*PROBLEM DESCRIPTION*. Rewrite everything from the line containing "You are a computer-use agent. This" down to the line containing "will (84, 366).", requests included. Scale each coordinate in the answers by 0.3 and round to whole numbers, with halves rounded up.

*RAW RECORDS*.
========================

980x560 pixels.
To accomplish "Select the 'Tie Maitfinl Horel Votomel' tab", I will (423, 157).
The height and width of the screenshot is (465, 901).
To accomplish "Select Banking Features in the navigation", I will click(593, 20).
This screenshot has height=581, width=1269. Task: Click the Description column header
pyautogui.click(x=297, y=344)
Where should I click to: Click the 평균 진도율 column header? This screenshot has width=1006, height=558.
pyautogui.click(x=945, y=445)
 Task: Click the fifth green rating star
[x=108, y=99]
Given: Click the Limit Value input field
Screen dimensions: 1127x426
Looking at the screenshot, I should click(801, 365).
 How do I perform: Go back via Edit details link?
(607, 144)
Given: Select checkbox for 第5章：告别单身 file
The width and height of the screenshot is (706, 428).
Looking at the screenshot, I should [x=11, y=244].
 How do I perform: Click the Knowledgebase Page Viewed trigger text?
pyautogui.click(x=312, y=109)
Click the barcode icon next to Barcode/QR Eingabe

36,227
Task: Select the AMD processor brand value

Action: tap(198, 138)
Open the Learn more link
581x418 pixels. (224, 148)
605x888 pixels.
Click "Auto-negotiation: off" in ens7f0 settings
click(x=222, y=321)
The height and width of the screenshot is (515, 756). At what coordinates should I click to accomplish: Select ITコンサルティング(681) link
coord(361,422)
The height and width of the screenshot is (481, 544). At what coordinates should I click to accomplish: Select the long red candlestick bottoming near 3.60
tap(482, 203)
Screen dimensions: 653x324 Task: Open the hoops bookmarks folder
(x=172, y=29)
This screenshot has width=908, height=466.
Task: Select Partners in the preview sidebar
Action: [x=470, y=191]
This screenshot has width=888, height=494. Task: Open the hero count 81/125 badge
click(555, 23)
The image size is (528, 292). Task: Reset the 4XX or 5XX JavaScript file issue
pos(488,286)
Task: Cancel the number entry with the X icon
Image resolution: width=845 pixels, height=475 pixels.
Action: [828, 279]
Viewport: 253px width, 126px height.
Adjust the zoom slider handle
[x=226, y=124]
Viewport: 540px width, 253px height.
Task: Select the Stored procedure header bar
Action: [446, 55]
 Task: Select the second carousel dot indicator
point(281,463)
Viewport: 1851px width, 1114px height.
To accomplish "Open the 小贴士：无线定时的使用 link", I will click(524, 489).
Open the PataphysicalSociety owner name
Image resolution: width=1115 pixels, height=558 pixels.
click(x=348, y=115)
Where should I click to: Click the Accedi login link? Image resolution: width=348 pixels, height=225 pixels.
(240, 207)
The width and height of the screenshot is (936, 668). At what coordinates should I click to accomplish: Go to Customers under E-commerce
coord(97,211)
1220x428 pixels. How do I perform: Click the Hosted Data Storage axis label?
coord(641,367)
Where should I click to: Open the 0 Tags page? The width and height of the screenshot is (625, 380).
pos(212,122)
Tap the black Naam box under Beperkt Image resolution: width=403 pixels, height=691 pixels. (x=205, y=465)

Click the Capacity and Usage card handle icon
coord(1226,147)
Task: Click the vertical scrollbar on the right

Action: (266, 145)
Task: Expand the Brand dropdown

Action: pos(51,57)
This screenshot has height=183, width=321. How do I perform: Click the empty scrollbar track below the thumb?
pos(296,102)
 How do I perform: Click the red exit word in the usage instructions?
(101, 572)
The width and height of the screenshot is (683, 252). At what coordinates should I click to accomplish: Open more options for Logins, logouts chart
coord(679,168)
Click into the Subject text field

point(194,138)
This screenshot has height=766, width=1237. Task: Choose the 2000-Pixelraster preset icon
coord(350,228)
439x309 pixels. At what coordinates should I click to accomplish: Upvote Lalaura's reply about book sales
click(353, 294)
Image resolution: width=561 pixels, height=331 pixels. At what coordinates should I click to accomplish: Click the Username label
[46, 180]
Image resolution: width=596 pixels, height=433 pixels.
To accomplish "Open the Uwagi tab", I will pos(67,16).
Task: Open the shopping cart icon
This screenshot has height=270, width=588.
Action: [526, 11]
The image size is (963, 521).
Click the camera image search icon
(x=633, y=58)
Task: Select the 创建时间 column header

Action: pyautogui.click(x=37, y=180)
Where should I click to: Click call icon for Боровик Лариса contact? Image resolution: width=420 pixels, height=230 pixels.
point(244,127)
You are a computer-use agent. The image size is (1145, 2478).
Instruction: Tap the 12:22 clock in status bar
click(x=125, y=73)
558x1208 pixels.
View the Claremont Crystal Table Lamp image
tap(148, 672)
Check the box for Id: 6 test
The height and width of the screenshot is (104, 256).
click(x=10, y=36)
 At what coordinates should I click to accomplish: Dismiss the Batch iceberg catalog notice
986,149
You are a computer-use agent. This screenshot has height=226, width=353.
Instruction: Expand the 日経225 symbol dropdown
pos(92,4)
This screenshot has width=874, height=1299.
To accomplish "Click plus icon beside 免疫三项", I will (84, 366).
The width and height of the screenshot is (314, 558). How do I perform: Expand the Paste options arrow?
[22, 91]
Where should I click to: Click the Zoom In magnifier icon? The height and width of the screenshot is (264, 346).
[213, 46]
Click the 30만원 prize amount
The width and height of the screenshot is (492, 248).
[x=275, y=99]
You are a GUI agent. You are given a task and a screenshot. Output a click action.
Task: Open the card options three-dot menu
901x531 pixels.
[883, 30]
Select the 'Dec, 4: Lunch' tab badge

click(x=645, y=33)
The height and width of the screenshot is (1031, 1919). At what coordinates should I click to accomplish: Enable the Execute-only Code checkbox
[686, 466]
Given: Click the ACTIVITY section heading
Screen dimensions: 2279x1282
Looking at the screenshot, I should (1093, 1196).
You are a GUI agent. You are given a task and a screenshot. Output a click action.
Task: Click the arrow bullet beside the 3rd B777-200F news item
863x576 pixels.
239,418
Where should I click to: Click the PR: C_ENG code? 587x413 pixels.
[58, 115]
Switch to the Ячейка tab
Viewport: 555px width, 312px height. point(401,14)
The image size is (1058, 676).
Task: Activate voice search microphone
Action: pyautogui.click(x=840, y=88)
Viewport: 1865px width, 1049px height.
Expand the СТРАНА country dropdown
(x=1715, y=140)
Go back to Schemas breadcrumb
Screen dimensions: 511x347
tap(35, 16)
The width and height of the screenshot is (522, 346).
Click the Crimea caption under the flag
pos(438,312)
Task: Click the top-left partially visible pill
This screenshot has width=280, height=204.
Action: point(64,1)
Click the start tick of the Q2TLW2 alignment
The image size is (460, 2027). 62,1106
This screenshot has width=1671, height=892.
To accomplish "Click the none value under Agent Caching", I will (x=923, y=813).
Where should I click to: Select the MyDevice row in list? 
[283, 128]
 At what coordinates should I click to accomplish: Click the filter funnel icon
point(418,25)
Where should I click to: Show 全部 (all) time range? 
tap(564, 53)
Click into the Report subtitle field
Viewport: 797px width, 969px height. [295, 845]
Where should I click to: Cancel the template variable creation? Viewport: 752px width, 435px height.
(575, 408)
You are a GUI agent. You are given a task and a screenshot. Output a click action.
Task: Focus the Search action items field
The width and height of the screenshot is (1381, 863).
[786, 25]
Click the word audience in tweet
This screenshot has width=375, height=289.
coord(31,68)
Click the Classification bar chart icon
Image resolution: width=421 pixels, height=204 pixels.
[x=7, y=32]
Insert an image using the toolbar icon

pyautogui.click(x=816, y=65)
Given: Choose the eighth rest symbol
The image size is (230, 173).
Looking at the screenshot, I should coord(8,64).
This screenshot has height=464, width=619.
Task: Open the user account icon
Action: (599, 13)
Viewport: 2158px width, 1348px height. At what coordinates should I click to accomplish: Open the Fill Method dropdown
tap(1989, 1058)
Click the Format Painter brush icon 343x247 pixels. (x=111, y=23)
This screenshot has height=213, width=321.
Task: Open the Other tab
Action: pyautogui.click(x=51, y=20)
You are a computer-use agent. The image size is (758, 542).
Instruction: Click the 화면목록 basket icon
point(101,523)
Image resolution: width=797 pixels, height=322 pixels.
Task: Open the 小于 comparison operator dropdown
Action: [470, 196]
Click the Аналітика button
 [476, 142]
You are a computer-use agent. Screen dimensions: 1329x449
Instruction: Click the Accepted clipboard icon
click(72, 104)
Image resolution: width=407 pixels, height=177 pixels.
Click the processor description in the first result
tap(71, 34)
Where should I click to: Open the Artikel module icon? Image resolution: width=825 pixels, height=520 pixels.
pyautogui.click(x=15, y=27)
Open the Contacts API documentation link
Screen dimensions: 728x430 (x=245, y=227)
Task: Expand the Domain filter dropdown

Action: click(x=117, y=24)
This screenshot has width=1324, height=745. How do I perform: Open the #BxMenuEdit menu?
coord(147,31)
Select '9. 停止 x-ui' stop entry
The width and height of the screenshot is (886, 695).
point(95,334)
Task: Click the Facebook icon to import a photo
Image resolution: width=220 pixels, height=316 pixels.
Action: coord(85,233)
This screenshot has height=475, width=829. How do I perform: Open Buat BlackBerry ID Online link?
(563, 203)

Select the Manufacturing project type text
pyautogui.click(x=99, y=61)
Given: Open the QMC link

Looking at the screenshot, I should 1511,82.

========================

*PROBLEM SOLUTION*.
You are a computer-use agent. This screenshot has height=226, width=353.
Instruction: Expand the 日経225 symbol dropdown
pos(28,1)
This screenshot has width=874, height=1299.
To accomplish "Click plus icon beside 免疫三项", I will (25, 110).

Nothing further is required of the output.